= Problem =
Scan the records below and copy every line that contains the string "July".
----------------------------------------
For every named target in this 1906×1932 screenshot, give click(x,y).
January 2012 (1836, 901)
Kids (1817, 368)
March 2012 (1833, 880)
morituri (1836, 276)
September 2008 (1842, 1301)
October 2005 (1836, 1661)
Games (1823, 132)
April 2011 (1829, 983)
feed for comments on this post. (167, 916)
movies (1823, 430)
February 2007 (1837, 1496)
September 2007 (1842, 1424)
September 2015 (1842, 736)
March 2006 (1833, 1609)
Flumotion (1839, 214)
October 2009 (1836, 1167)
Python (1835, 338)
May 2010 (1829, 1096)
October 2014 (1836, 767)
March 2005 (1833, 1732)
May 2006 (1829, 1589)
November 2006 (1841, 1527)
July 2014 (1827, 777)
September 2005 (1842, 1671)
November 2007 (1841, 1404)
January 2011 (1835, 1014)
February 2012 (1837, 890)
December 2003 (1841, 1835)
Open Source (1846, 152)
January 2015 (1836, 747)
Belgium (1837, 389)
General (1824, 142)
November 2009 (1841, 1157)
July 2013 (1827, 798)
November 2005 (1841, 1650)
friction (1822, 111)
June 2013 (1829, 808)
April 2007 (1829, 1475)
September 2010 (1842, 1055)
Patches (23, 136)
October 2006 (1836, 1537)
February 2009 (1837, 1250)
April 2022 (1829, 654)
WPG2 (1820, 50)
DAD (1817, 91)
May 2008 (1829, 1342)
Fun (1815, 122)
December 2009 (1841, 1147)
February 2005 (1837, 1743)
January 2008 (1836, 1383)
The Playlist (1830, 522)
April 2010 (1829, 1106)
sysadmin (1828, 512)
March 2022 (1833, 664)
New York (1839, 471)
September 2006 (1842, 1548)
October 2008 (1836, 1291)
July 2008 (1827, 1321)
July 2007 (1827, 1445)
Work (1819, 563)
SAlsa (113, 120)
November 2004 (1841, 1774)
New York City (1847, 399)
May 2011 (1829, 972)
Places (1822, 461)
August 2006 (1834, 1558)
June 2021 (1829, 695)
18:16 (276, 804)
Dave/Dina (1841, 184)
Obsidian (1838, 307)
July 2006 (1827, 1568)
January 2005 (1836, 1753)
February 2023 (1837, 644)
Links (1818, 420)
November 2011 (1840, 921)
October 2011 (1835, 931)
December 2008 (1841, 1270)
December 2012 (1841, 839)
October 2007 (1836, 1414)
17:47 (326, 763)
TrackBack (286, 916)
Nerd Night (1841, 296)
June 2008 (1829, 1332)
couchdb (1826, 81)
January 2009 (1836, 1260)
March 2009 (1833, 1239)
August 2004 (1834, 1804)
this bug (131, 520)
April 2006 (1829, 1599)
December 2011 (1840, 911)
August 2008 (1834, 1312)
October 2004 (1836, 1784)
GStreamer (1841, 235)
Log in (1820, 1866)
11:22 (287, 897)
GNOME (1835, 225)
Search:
----------------------------------------
= Response to the exercise =
July 2014 (1827, 777)
July 2013 (1827, 798)
July 2008 (1827, 1321)
July 2007 (1827, 1445)
July 2006 (1827, 1568)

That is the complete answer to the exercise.